• **Set problem**
Please pick out every line below that contains the string "height" and copy each one in full.
--- Listing ---
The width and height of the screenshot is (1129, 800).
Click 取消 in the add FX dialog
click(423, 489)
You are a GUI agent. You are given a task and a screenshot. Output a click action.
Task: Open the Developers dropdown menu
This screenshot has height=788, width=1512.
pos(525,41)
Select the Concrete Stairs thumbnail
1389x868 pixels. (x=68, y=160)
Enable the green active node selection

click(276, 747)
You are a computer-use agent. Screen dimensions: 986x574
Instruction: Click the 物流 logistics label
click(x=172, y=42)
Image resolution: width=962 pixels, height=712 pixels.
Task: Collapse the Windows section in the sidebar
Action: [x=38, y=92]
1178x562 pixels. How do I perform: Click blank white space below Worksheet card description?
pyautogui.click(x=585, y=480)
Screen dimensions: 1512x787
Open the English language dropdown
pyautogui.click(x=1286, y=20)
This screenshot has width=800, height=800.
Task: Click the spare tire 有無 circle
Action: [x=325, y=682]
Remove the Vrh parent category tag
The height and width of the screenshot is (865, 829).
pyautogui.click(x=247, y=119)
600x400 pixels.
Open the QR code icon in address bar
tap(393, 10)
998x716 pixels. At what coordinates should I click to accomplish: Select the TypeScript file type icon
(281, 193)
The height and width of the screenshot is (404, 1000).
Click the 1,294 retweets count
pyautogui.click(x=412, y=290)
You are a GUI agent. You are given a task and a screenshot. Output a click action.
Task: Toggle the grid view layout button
---
• **Reply**
The width and height of the screenshot is (1129, 800).
This screenshot has height=788, width=1512.
Image resolution: width=962 pixels, height=712 pixels.
This screenshot has width=800, height=800.
The height and width of the screenshot is (865, 829).
The height and width of the screenshot is (404, 1000).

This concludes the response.